- PCMPEQB/W/D/Q against an all-zero register to get a vector with elements that are all-1 for the zero elements and all-zero for the zero elements.
- PMOVMSKB to turn the vector of all-ones or all-zero into an integer bitmask. (Or
movmskps or pd to get 1 bit per dword or qword, instead of per byte, if that makes your bit-scan -> index calculation more efficient, like if you want an element offset instead of a byte offset.)
- invert that (C
~ operator, asm NOT instruction) to get 1s in the bitmap for elements that were non-zero
- TZCNT or BSF that integer to find the first (lowest) set bit.
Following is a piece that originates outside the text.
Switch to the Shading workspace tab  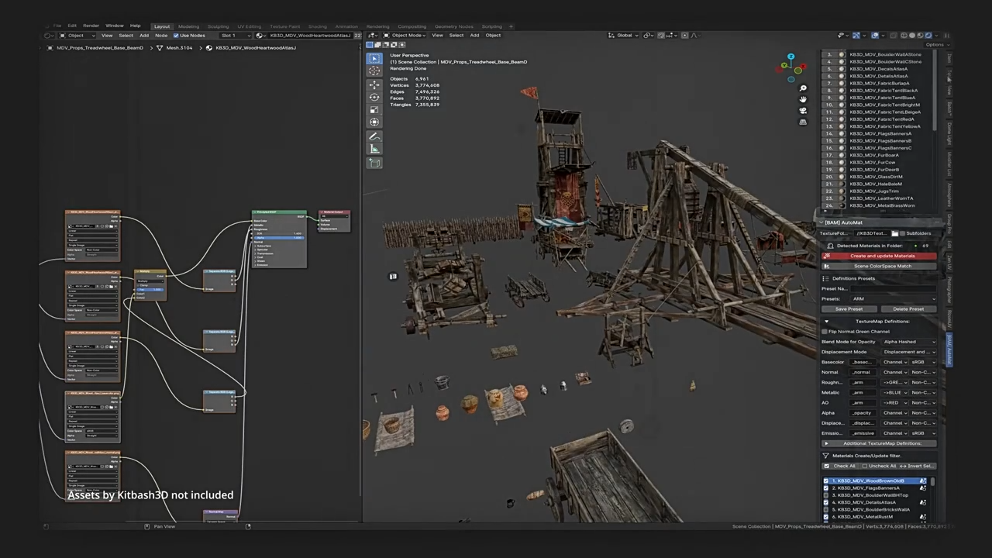pos(318,26)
Beware of BSF's behaviour if its input is all-zero. But fortunately that's not a problem when the input is an int
~bitmask - the high 16 zero bits become 1s. (An AVX2 version of this with vpmovmskb ymm that filled a whole uint32_t with possibly-1 bits could use ~(uint64_t)bitmask, or just use tzcnt since AVX2 CPUs also have BMI1.)
For example with intrinsics:
int first_nonzero_byte(__m128i v){
//__m128i v = _mm_loadu_si128((const __m128i*)p); // for a pointer arg
__m128i vcmp = _mm_cmpeq_epi8(v, _mm_setzero_si128());
unsigned bitmask = _mm_movemask_epi8(vcmp);
#ifdef __GNUC__
return __builtin_ctz(~bitmask);
#else
return _tzcnt_u32( ~bitmask );
#endif
// returns 16 if v was all zero so ~bitmask is 0xFFFF0000
}
Compiles on https://godbolt.org/z/Y8vYbsW69 to
# GCC11.2 -O3 -msse4.1
movdqa xmm1, xmm0 # missed optimization, should zero XMM1 instead
pxor xmm0, xmm0
pcmpeqb xmm0, xmm1
pmovmskb eax, xmm0
not eax
rep bsf eax, eax # tzcnt on new CPUs, BSF on old
ret
In GNU C where _tzcnt_u32 won't compile without -march=haswell or something, we use __builtin_ctz. As I said, ~bitmask is guaranteed to be non-zero. tzcnt is encoded as rep bsf; old CPUs will execute it as bsf, producing the same result for non-zero inputs. New CPUs will execute it as tzcnt, which is more efficient on AMD (2 uops instead of 7). Intel executes either as single-uop. GCC uses rep bsf aka tzcnt if you don't tell it a specific CPU to tune for.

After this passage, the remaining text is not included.